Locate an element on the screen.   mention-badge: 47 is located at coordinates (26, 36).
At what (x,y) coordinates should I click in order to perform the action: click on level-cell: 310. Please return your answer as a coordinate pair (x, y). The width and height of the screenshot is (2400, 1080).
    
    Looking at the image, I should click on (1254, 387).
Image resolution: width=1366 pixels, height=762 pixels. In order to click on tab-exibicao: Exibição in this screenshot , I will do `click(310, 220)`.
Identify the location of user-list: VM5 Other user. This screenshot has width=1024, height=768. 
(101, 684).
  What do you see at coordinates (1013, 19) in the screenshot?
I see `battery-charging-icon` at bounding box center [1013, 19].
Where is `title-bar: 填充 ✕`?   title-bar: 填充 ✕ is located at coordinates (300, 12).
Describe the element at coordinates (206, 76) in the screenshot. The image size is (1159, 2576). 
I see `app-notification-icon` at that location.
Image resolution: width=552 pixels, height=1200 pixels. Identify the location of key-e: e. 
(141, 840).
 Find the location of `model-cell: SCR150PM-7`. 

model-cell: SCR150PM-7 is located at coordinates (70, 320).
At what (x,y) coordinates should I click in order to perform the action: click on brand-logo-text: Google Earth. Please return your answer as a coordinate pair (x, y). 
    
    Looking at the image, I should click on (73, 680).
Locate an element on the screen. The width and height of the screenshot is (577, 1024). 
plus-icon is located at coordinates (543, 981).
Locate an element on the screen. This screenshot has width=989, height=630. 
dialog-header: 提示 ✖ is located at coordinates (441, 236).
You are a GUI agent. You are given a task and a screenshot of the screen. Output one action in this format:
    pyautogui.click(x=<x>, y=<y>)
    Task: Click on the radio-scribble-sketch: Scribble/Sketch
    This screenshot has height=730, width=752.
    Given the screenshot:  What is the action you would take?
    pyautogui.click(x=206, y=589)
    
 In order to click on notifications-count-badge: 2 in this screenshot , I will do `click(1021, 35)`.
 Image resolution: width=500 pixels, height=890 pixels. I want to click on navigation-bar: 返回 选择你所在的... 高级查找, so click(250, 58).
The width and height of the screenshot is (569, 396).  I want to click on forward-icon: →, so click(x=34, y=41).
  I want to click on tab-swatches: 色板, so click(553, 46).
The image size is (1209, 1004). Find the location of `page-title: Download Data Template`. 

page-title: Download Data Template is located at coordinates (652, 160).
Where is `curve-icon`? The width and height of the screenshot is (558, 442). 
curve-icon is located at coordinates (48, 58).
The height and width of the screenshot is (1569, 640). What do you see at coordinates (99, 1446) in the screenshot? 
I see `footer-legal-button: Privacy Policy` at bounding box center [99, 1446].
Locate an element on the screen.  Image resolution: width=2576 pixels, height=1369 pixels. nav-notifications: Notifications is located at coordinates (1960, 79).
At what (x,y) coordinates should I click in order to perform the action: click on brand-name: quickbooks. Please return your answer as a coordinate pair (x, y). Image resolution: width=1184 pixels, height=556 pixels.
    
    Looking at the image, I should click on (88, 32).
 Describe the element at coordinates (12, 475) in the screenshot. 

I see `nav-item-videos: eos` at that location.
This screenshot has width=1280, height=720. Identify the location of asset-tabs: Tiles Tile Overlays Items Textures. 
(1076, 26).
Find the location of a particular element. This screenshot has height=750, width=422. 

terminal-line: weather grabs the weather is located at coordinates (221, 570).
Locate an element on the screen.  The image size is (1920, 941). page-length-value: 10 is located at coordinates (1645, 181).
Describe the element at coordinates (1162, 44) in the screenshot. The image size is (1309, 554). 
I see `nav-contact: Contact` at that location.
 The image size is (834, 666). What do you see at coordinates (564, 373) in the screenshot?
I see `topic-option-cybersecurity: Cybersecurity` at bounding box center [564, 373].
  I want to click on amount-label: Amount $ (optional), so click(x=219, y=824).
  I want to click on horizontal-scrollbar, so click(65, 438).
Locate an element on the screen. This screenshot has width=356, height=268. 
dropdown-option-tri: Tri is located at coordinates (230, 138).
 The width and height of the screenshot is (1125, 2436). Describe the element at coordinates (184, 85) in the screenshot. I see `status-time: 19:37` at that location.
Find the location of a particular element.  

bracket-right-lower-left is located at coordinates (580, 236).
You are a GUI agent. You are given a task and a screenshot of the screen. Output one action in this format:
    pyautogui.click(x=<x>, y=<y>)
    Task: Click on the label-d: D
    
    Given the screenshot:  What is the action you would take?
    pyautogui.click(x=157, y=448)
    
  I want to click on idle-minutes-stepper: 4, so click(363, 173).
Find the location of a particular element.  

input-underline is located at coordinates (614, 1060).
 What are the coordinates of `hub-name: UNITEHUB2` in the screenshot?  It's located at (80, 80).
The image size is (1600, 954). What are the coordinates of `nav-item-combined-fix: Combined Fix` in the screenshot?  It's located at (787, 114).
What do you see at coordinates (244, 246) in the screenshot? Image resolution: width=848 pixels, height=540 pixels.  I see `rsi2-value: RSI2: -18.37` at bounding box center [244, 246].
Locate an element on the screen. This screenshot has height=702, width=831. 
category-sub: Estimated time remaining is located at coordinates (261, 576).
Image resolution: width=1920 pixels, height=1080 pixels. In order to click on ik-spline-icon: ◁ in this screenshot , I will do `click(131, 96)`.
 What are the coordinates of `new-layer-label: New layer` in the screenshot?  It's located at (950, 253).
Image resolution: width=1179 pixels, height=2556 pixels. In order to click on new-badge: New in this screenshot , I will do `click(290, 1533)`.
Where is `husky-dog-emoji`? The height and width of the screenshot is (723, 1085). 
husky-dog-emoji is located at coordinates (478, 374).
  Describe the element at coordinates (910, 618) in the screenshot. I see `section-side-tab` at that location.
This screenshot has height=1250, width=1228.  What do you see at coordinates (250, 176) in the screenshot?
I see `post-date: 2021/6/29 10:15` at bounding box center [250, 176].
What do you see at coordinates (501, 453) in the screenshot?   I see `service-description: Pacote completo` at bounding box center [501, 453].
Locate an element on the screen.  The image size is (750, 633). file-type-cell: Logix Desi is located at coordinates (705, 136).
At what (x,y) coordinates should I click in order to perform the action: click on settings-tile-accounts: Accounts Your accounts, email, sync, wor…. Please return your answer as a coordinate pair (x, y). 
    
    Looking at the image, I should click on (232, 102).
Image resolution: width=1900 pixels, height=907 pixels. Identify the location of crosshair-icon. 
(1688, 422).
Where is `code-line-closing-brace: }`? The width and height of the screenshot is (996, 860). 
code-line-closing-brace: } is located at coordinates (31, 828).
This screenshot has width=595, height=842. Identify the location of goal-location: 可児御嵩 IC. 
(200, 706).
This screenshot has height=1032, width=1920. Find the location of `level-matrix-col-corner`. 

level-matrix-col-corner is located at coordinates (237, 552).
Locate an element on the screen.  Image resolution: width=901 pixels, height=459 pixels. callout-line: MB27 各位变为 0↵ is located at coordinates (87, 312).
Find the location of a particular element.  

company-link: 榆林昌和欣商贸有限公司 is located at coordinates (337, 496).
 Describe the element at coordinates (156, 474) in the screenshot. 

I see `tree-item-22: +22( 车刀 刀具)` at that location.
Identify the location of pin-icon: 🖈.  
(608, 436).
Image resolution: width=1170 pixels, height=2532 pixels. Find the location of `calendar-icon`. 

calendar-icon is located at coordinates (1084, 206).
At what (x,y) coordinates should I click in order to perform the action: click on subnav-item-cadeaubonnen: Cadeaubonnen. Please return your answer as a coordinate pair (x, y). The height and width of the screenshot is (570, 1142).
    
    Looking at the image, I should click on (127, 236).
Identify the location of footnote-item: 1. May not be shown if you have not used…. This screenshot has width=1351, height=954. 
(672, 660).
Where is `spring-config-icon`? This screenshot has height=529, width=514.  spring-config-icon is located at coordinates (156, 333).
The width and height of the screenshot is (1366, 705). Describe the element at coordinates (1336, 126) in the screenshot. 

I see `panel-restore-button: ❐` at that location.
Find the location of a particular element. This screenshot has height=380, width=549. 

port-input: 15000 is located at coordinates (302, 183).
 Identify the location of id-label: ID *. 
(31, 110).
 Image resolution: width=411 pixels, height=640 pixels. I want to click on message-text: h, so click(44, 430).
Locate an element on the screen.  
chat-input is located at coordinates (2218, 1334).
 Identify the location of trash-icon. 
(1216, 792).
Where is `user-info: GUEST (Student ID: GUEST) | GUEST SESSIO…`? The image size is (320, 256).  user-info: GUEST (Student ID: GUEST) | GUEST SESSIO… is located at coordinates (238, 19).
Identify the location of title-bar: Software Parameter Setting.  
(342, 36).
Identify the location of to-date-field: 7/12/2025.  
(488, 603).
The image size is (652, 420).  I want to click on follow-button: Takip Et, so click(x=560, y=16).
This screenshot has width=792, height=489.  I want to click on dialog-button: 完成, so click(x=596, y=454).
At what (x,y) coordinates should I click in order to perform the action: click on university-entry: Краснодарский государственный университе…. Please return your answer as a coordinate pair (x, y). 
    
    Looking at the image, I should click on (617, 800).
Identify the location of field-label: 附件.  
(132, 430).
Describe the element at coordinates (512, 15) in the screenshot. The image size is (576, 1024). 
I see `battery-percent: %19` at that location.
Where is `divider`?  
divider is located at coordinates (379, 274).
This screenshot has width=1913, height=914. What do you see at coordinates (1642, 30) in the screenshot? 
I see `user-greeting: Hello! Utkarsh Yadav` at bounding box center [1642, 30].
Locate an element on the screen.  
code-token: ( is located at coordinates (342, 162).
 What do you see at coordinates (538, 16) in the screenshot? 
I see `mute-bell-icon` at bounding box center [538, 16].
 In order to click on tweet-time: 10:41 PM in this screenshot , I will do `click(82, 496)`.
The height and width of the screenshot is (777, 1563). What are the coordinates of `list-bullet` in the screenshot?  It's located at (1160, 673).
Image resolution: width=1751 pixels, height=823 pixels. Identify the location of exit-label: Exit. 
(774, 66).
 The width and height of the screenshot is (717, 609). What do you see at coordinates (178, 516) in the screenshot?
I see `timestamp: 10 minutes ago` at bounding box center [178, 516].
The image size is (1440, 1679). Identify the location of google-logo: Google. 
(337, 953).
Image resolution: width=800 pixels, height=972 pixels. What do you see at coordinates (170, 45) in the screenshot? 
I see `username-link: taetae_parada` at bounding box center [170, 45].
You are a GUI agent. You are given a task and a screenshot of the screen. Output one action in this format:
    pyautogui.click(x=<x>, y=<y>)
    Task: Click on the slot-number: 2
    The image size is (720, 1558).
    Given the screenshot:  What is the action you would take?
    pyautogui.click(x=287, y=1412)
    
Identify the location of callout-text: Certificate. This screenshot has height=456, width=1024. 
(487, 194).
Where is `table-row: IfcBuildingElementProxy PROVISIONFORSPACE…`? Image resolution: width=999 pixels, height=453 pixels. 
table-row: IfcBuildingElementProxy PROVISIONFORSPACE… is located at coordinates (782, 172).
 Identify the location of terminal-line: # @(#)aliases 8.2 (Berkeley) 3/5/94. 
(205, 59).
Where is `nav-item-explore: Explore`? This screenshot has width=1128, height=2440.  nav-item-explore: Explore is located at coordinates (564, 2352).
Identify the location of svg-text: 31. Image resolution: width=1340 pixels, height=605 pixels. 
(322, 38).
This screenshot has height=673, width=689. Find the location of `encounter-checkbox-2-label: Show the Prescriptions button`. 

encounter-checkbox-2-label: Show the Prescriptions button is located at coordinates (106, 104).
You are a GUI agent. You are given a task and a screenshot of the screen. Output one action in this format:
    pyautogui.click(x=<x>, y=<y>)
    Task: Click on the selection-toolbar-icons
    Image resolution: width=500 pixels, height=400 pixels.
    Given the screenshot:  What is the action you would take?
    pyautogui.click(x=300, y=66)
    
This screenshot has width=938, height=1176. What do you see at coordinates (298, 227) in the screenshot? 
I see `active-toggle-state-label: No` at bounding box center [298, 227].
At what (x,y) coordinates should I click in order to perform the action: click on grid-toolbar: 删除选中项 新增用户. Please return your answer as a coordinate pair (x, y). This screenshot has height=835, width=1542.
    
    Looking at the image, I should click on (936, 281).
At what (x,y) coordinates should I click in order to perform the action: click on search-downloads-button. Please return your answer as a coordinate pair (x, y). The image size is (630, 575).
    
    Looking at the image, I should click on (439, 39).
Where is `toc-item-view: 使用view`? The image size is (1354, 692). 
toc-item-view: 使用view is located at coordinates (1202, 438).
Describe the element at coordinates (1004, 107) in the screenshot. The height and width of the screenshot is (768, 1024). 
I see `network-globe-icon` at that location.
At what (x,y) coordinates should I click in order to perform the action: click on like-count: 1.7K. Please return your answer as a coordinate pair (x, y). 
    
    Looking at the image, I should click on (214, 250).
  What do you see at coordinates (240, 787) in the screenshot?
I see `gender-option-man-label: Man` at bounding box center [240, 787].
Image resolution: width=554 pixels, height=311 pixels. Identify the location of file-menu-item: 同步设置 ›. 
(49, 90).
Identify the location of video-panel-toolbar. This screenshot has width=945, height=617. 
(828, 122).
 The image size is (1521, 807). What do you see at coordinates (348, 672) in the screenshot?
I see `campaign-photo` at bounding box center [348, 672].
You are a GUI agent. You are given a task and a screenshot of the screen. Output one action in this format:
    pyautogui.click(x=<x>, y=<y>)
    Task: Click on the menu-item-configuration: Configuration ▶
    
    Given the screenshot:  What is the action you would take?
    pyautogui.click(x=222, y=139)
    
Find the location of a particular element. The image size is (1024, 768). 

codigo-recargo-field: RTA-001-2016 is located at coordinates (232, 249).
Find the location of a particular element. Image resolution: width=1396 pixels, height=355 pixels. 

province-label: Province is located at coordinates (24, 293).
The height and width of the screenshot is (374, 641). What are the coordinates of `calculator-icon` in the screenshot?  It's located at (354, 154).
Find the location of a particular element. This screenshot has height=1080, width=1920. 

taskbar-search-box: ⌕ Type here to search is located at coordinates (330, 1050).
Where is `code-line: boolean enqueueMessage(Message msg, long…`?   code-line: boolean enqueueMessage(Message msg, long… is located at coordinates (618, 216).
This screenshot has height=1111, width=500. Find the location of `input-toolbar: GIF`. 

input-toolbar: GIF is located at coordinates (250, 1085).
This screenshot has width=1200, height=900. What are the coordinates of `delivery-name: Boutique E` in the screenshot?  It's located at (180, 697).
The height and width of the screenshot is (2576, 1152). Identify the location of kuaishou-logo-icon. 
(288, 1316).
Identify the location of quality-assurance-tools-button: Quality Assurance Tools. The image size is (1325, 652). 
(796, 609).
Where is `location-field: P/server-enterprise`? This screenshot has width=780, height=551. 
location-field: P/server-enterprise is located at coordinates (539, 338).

● Exercise prompt: Rewrite the records from the line with "What do you see at coordinates (538, 16)" to the line with "The height and width of the screenshot is (777, 1563)." as a numbered list. Include both of those lines and leave out any blank lines.

● Task result:
1.  What do you see at coordinates (538, 16) in the screenshot? 
2. I see `mute-bell-icon` at bounding box center [538, 16].
3.  In order to click on tweet-time: 10:41 PM in this screenshot , I will do `click(82, 496)`.
4. The height and width of the screenshot is (777, 1563). What are the coordinates of `list-bullet` in the screenshot?  It's located at (1160, 673).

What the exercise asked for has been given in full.